The first, the most prominent element in Pakistani politics, is the army, which, explained Abbas, has emerged as the “strongest, most powerful, most resourceful of its institutions.” In 1947 Pakistan inherited a large army from colonial rule, which has been augmented over the years because of a perceived threat from India over the Kashmir region. Military dictatorships, which have ruled the country for nearly fifty percent of its existence, have allowed the army to become embedded into the political arena. The military has also diversified its support base by developing corporate infrastructure in a broad swath of civilian markets, ranging from heavy industry to toothbrush and corn flakes production. A final source of military power, Abbas highlighted, is the “Pakistan army-Pentagon relationship” which began in 1953 when US leaders became convinced that the Pakistani army was a crucial force against Communism. US support for radicalizing elements in Pakistan became a theme interwoven throughout Abbas’ presentation.
A second major factor has been the growth of religious parties and affiliated military groups. Abbas described that progressive entrenchment of religious hardliners into the Pakistani legal and political systems. It began, he said, in the first constitutional assembly of 1947 when clergy who had been opposed to the creation of Pakistan asked for the inclusion of one article in the new constitution: acknowledgement that sovereignty belongs to Allah. The eventual implication of this decision was that because sovereignty rested in Allah’s law, the clergy would define the law. A few years later, during another constitution-making attempt, the clergy asked that the educational system be reformed to focus on Islamic studies.
However, the watershed in the growth of religious parties and militias was the 1979 USSR invasion of Afghanistan, which prompted US intelligence services to financially support Islamic militias and madrasas – religious schools - along the Pakistan-Afghanistan border in hopes of developing jihadists to fight against the USSR. Since 1977, the number of madrasas in the area has risen from 350 to nearly 30,000. Although US funding ended in 1990, a decommissioning of the infrastructure has never occurred. Militias originally groomed for counter-Communist efforts continued to be supported by Pakistani government because of their potential use against India.
Abbas described the Pakistani intelligence services – a third element in the country’s “drift” - as a “hydra” and a “state within a state.” Links between Pakistani intelligence and religious militant groups have spanned over the last ten to fifteen years, he said. Former intelligence officers have become “consultants” to these groups, and current officers who were once like “godfathers” to the groups have found it difficult to change mindsets developed over more than a decade of close contact.
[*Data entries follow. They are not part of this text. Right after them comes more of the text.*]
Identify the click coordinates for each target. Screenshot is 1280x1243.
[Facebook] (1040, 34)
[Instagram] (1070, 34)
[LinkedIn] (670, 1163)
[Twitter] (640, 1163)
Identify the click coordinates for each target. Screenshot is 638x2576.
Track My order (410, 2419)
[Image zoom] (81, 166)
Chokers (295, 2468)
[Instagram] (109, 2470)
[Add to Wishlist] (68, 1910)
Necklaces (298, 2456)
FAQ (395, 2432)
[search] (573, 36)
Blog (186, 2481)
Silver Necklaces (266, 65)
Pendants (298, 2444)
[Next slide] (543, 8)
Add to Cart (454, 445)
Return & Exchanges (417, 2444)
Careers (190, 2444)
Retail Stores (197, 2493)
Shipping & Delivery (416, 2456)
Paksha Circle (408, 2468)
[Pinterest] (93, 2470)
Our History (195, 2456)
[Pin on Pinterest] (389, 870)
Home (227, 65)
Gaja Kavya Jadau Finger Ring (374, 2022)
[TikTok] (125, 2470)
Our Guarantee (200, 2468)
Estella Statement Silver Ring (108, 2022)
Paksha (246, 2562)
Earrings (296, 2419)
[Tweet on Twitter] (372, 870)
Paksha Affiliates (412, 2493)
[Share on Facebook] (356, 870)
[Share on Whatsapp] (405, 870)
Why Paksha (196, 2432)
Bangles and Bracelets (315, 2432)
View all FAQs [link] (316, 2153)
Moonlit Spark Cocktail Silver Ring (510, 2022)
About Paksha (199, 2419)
The lack of a Pakistani civil society presents a fourth major impediment to national development. Bloated levels of military spending have resulted in a budget of around one percent of national GNP for education and precious little for healthcare.
“No civil society can develop and mature under such a situation,” Abbas said, adding that even in the 2002 elections, moderate political parties were sidelined by the military leadership. The failure to establish strong political institutions has meant that “there will be a vacuum if something happens” to current leader Pervez Musharraf. Abbas argued that the United States “must invest in democratic groups and civil society” or risk significant increase in the support of religious hardliners.
Another implication of under-funded school systems is that people have tended to send their sons to religious schools to receive adequate education - leading to a new generation of misinformed youth. Pakistan’s radicalization will continue, believes Abbas, “ as long as the madrasas are acting as factories producing jihadists.”
The fifth and final problem outlined by Abbas is a disconnect between the Pakistani elite and “ordinary Pakistanis”
“The people at the helm of national affairs do not represent the rest of the country,” he said. The “Pakistan army-Pentagon” relationship has nurtured this divide by treating Pakistan “purely as a strategic tool, first against Communism, and now against radical Islam.” Abbas observed that of a $3 billion grant to Pakistan from the United States, $1.5 billion has been earmarked for military use.
“The US,” said Abbas “ has lost sight of the people of Pakistan.”